> [Aim of the exercise]
Search the records for lines that contain the word "pixel". Copy them all.

Collected data entries
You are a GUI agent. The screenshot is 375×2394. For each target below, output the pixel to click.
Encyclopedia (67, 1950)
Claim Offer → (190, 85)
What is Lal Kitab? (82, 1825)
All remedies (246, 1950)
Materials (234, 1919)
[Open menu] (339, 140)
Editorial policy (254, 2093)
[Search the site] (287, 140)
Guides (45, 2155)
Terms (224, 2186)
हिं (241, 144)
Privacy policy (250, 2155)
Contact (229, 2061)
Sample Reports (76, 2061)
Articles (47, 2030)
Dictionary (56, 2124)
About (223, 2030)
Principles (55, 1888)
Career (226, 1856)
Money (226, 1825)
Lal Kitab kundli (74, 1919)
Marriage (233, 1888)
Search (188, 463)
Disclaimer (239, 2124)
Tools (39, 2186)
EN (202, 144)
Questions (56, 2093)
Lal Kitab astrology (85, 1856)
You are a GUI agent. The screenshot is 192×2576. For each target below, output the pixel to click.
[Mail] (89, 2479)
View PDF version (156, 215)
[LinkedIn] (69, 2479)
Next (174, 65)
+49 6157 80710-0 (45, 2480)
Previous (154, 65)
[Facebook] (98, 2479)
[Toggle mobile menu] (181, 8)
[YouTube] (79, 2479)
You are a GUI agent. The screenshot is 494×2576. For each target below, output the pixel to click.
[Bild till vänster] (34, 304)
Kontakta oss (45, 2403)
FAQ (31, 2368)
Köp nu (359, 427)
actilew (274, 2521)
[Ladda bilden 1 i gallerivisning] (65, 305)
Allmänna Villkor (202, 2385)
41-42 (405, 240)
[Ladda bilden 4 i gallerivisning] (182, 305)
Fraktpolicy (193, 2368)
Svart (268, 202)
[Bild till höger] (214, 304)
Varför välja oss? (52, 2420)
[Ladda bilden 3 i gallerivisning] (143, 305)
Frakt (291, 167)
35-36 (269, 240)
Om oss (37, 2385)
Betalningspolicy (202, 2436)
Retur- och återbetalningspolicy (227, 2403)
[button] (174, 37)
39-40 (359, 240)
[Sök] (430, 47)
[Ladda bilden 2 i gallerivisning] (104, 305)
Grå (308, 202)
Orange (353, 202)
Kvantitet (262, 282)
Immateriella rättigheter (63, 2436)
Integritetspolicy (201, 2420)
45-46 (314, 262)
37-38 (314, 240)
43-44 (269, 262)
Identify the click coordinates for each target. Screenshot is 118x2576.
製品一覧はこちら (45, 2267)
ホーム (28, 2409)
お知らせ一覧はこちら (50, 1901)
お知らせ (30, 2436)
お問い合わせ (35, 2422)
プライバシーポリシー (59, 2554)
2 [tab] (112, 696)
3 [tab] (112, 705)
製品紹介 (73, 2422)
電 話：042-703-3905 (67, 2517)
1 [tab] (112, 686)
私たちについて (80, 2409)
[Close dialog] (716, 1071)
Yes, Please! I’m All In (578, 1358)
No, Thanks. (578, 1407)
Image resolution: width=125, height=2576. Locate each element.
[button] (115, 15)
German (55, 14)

> [Written reply]
You are a GUI agent. The screenshot is 375×2394. For each target below, output the pixel to click.
You are a GUI agent. The screenshot is 192×2576. For each target below, output the pixel to click.
You are a GUI agent. The screenshot is 494×2576. For each target below, output the pixel to click.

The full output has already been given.